Ниже мы увидим, как категории «Лицо», «ответственность», «Другой» переосмыслены в «мета-этике диалога» Э. Левинаса. «Диалог» Бубера повествует о всеобщей обращенности мира к человеку и необходимости последнего давать ответ, быть ответственным. Примечательно, что в контексте личной биографии философа слова «человек ответственен за каждое мгновение» приобрели буквальное значение.
Во-первых, его сон «двойного зова», где философ во сне зовет и слышит ответ на свой зов, констатируя это как «событие свершения» («как только ответ замолкал, во мне возникала уверенность — свершилось, это значило, что событие, вызванное моим зовом, только теперь, после ответа, действительно и, несомненно, произошло» [94, с. 123]) и ощущения того, что ответ априори был «разлит» в мире и всегда в нем находился.
Во-вторых, самоубийство юноши, который приходил беседовать с Бубером. Философ считает, что вследствие своего представления об отделении «религиозного экстаза» от мира повседневности, он стал косвенным виновником суицида («с тех пор я отказался от такой религиозности, которая есть лишь исключение, изымание, выход из повседневности, экстаз. Теперь у меня есть только повседневность, из которой я никогда не выхожу. Я не знаю больше иной полноты, кроме полноты каждого смертного часа с его притязанием и ответственностью» [там же, с.135]). В этом контексте можно сказать, что хасидизм для Бубера — это «Каббала, ставшая этосом» и способом «опустить небеса на землю» [95, с. 5]. Таким образом, «диалогика» Бубера может быть определена как «эмпирически-экзистенциальная», которая актуализирует вопросы о «забвении бытия» и «антропологической бездомности» и посредством разграничения мира «я-ты» и «я-оно», введения понятия «между» пытается определить пути разрешения таких проблем современности как отчуждение человека от человека, технократия, объективация. При этом Бубер акцентирует внимание на значимости живой конкретной действительности, ее несомненном приоритете над спекулятивно-теоретической сферой.

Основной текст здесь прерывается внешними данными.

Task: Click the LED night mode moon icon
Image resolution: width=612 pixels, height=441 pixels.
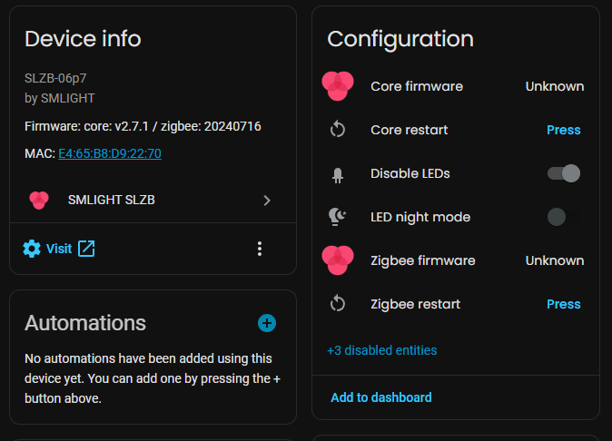Action: [338, 217]
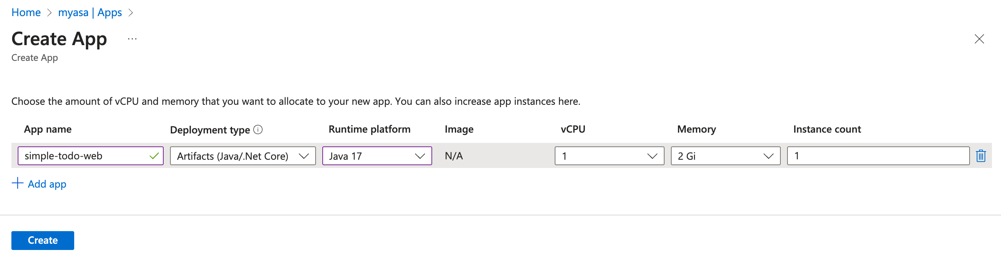This screenshot has width=1001, height=259.
Task: Open the vCPU dropdown
Action: coord(609,156)
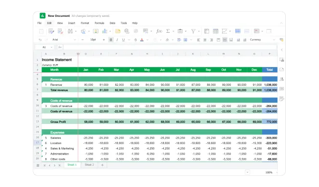Click the insert image icon
The image size is (319, 187).
[x=95, y=31]
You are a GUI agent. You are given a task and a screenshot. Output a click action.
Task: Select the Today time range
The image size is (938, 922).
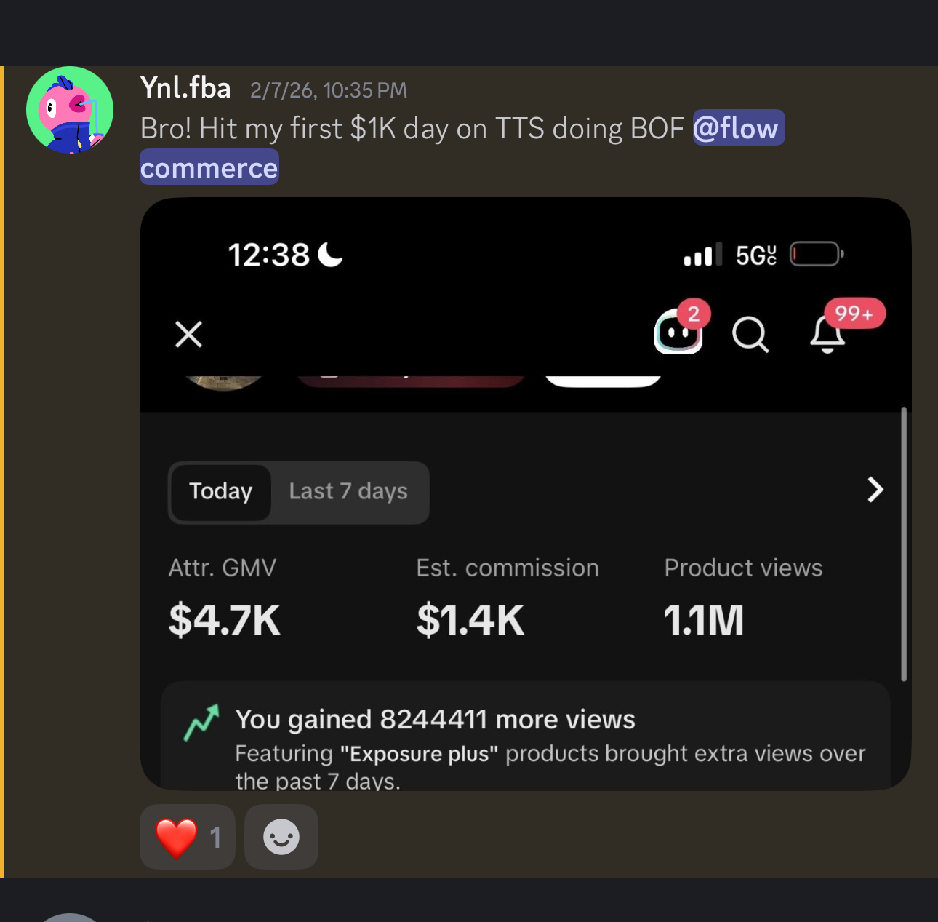[x=221, y=492]
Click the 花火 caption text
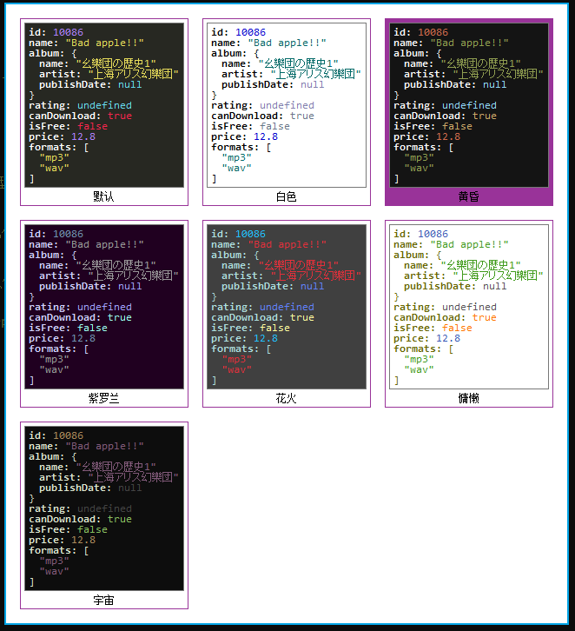 point(287,399)
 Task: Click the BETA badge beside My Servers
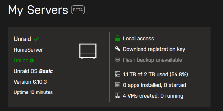[78, 10]
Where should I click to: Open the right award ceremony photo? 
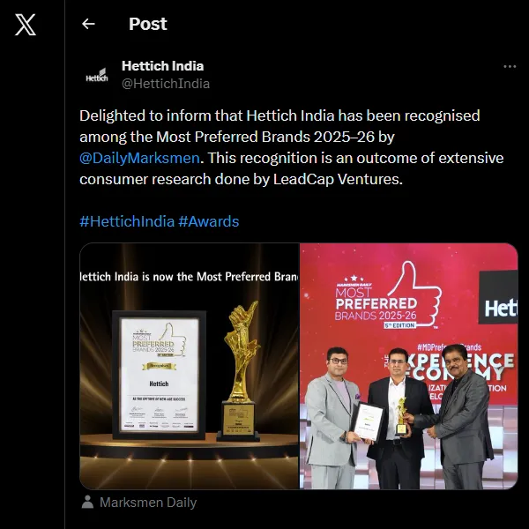408,366
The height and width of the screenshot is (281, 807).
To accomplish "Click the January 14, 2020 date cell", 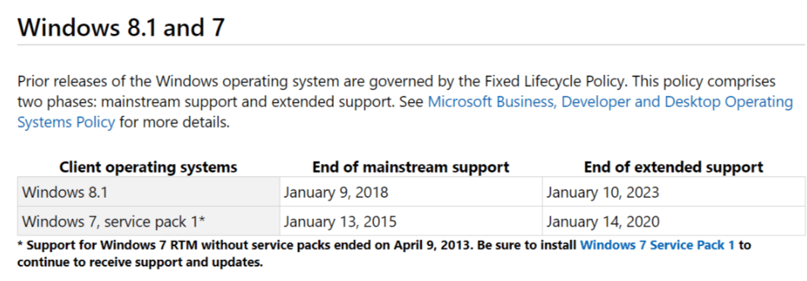I will 674,221.
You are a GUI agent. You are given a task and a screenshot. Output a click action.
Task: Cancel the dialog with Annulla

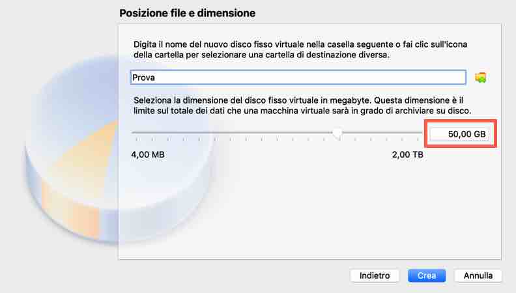478,275
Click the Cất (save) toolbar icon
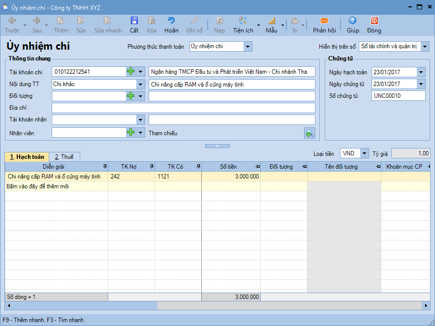The width and height of the screenshot is (435, 326). point(134,25)
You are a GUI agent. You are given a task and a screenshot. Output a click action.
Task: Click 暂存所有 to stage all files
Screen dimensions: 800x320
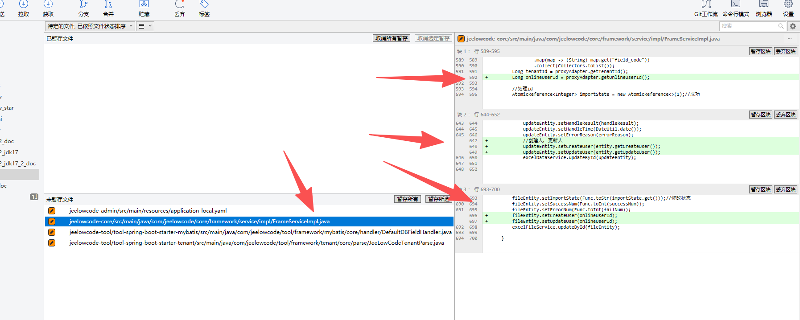tap(407, 199)
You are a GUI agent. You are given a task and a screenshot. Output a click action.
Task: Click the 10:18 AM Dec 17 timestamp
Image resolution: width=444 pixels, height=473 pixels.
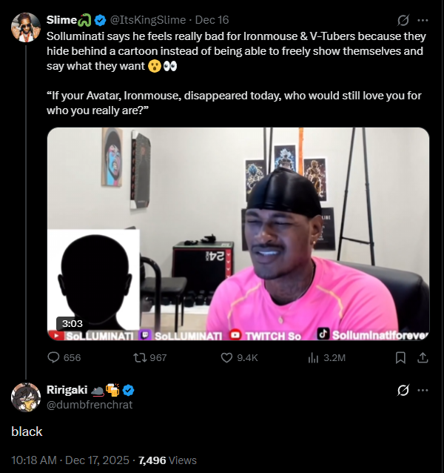tap(70, 460)
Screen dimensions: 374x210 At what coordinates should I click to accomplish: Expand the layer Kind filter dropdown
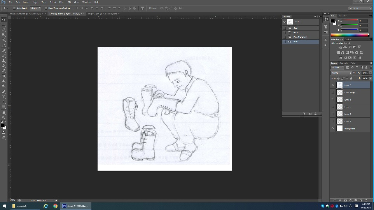[x=338, y=68]
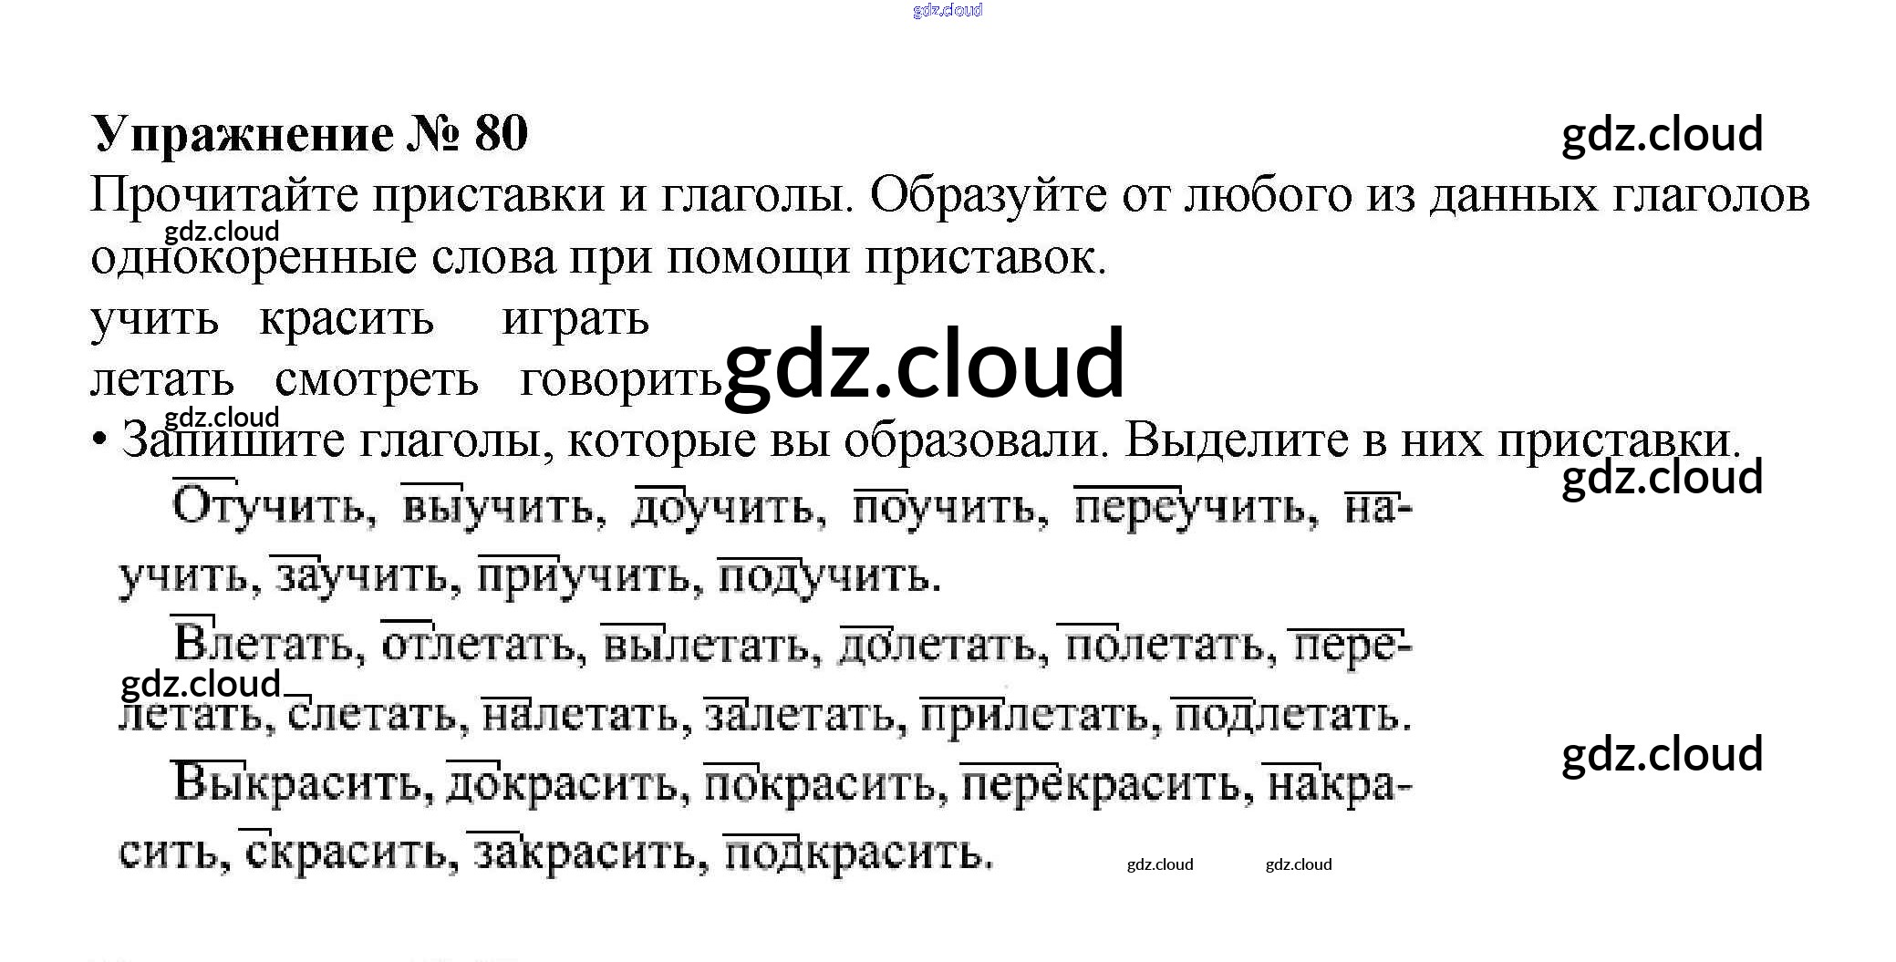This screenshot has height=962, width=1896.
Task: Select the verb "играть" in the verb list
Action: 575,319
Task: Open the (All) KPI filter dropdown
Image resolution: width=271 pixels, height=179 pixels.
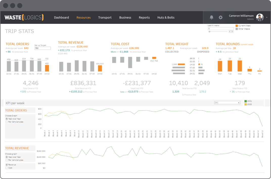Action: point(227,103)
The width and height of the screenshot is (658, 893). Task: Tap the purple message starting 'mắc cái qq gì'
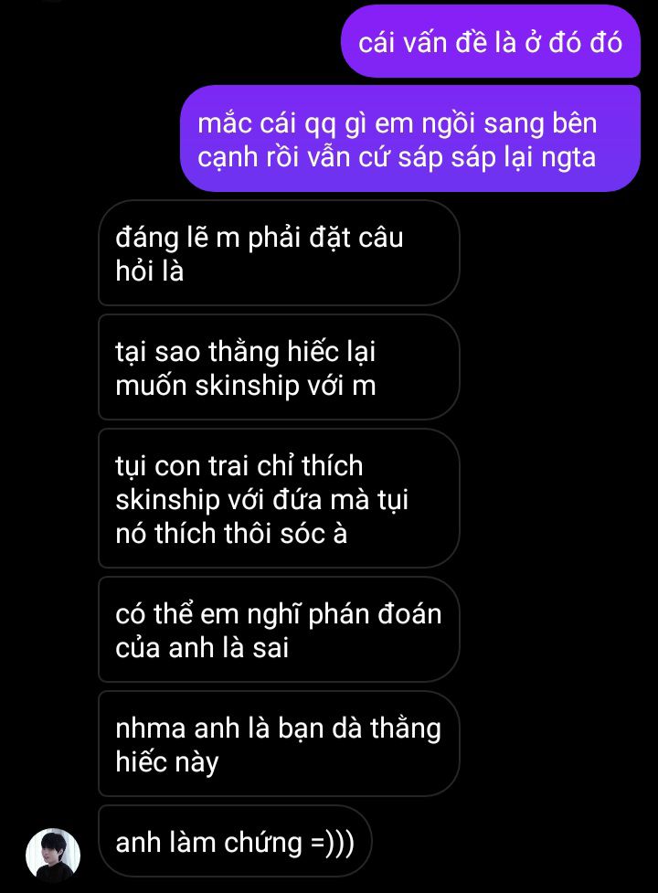(410, 139)
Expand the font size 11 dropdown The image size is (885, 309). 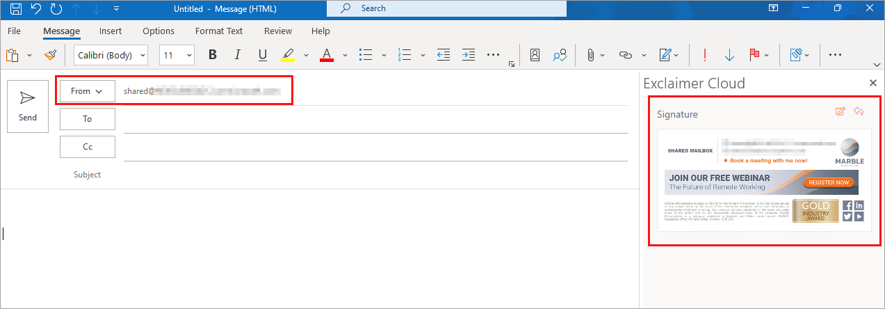pyautogui.click(x=177, y=55)
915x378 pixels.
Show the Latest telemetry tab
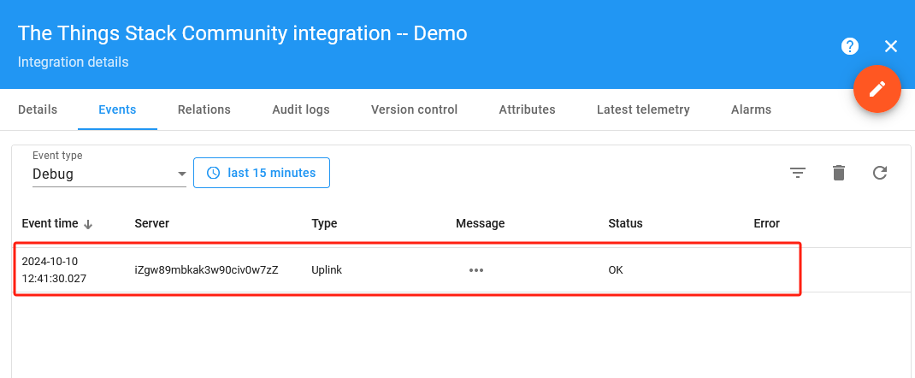643,109
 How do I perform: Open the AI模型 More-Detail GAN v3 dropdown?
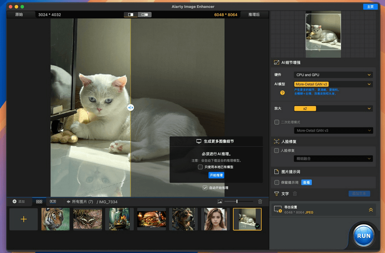[333, 84]
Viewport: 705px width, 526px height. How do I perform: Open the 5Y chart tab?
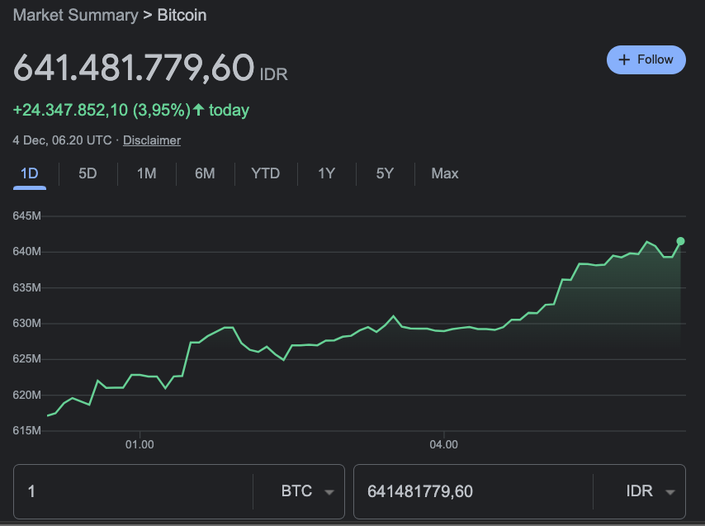385,173
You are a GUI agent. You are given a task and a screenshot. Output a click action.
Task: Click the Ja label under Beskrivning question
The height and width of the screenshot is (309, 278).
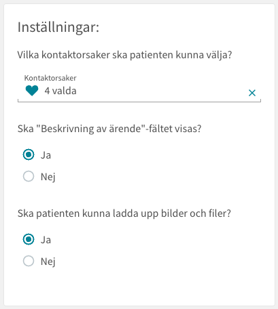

В широком социально-историческом контексте «диалогизм» Михаила Бахтина, подобно диалогическим изысканиям других «философов общения», возник в общей связке с «поворотом к бытию» в философии 20-х годов XX-го века, с переносом понятия «причастность» из «сферы официальной культуры в сферу неофициального сознания, в план «житейской идеологии» как «абсолютно реальной зримо-невидимой церкви» [96, с. 3]. Формирование диалогического мышления этого ученого связано с развитием западноевропейской философии — от Канта до Хайдеггера.
В отличие от Бахтина, для Хайдеггера первостепенным в решении поставленной Кантом проблемы является «установить базовые условия и категории „бытия как такового“ — до всякого исследования какого-либо конкретного бытия или способа существования», таким образом, разделяя «истинное онтологическое „я“» от его «падшего эмпирического состояния в фактичности»; тогда как для русского ученого, напротив, «акт-поступок „понимания“ феноменального мира ведет не внутрь, не вглубь к прозрению собственной онтологической структуры, а скорее принципиально вовне, ибо я в „ответственном“ поступке познания „приобщаюсь“ к бытию» [93, с. 123].